Años 60. España y Portugal lideran la producción mundial de resina, y cada año se extraen de los pinos españoles unas 55.000 toneladas de resina. En localidades como Tardelcuende (Soria), esta actividad da empleo a 94 resineros. Pero entonces llega el éxodo rural, y la inmigración a la ciudad supone el fin de muchos empleos rurales. En Tardelcuende, el último resinero se jubila en 1998.

2008. Llega la crisis, y con ella un crecimiento brutal del desempleo. La gran cantidad de pinos abandonados en nuestros bosques y una demanda de resina cada vez más grande a escala mundial lleva a muchos desempleados a volver al monte para resinar. En 2010 se produjeron 2.000 toneladas de resina, el año pasado se calcula que unas 9.000, y para 2014 las previsiones hablan de llegar a 15.000.

La de los resineros es la historia de muchas profesiones que desaparecieron en el medio rural, pero que han vuelto con la crisis. Aunque está lejos de los niveles alcanzados en los 60, cada vez da empleo a más personas. Por ejemplo, en Tardelcuende esperan pasar de los 12 resineros de la última temporada a 18 en 2014, y hace unos meses vimos que en un pueblo de Jaén se crearán 30 empleos en la recogida de la resina para Resinas Naturales, una de las grandes empresas del sector.

Resinas Naturales tiene su sede en Segovia, la provincia resinera por excelencia; aunque los 130.000 pinos de los montes públicos hacen que la actividad se haya expandido por León, Guadalajara, Extremadura o Andalucía.

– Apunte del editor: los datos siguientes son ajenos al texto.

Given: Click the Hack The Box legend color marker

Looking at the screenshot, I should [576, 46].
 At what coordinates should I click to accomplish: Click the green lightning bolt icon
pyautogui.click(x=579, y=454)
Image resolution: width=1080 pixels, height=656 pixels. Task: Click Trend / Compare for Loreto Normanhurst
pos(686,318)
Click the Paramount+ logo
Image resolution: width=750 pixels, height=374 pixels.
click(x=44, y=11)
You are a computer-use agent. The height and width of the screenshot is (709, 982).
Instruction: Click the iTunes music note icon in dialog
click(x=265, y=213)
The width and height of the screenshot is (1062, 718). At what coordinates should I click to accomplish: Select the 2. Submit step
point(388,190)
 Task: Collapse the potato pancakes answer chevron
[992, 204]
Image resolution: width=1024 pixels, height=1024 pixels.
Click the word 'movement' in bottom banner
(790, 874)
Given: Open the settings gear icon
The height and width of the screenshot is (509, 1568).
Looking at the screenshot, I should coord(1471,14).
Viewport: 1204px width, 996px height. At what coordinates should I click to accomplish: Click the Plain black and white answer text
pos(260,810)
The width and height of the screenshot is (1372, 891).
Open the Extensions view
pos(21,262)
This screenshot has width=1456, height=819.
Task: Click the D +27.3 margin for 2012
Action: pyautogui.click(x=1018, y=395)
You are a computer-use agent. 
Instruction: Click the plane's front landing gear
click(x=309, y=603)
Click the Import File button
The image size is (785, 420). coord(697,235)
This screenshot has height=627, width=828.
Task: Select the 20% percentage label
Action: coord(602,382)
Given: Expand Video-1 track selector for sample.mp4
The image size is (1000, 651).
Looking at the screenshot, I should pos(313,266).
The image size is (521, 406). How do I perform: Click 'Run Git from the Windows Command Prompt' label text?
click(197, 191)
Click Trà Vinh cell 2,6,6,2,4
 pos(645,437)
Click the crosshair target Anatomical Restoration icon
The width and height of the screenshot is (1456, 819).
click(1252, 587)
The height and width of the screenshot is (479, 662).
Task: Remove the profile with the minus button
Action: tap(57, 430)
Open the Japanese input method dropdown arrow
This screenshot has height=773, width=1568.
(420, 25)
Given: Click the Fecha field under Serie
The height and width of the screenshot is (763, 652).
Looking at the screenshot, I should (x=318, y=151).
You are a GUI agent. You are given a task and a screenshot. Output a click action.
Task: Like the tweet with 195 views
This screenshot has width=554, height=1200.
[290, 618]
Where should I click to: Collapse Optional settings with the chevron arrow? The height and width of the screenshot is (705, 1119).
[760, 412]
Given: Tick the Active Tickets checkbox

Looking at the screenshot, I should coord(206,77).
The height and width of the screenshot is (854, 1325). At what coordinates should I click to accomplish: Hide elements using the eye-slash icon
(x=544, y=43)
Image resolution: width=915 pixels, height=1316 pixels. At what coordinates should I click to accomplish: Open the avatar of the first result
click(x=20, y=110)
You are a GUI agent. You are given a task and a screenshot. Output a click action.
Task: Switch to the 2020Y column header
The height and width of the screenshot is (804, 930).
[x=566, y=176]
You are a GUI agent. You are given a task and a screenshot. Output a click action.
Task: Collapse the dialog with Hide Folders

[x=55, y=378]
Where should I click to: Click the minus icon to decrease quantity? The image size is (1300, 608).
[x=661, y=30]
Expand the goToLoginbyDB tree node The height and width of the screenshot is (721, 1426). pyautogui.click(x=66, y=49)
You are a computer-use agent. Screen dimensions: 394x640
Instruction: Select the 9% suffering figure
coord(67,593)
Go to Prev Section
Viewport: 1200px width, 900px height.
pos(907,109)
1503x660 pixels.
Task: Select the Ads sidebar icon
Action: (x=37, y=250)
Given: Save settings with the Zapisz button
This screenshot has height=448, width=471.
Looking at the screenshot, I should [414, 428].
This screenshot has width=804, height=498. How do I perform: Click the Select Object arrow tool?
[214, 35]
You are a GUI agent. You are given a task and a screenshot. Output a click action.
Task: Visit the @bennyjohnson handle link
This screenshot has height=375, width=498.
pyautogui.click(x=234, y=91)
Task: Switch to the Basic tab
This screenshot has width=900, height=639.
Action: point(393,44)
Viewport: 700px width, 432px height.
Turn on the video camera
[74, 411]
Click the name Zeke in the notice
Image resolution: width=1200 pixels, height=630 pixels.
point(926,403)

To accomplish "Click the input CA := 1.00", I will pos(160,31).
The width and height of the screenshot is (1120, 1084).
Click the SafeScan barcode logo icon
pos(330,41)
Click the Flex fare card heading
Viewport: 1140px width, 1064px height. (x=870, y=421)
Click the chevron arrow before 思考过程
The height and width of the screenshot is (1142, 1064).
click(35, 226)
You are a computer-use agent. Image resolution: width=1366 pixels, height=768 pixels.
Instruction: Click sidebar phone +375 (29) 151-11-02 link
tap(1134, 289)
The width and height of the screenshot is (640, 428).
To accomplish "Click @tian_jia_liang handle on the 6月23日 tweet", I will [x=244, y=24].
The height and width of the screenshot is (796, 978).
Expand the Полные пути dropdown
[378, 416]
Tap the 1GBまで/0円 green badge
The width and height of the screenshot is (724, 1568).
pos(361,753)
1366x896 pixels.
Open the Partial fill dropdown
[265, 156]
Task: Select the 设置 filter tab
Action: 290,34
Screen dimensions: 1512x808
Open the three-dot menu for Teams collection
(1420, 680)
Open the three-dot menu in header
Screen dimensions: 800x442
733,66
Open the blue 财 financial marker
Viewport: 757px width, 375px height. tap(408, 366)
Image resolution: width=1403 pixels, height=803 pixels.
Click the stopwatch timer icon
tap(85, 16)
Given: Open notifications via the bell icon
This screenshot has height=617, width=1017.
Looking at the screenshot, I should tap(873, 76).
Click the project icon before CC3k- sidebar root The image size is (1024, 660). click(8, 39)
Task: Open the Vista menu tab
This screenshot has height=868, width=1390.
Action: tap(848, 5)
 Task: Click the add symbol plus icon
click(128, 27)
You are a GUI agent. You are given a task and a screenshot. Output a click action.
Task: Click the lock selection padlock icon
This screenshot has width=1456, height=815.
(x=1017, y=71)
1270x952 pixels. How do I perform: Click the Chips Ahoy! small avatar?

Eso si, los resineros advierte de que se trata de una profesión dura y que no hará rico a nadie. Cada kilo de resina -un pino da 3 o 4- se cobra a 1 euros, y algunos ayuntamientos se quedan unos 20 céntimos por pino resinado.

Los resineros jubilados se han reconvertido en maestros, y enseñan a las nuevas generaciones a limpiar la corteza de los árboles, colocar una cuña y el pote que recoge la resina, a cambiar las caras del árbol que se resinan o a subir el pote cada año. Además, la presencia de resineros ayuda a reducir el riesgo de incendio.

Para ser resinero basta con un poco de material y un coche. Eso si, hay que echarle horas y horas en el monte, a veces bajo duras condiciones climatológicas o soportando las picaduras de algunos insectos en verano. La temporada de la resina dura unos nueve meses, a partir de la primavera, y el sector lucha por pasar a formar parte del régimen especial agrario.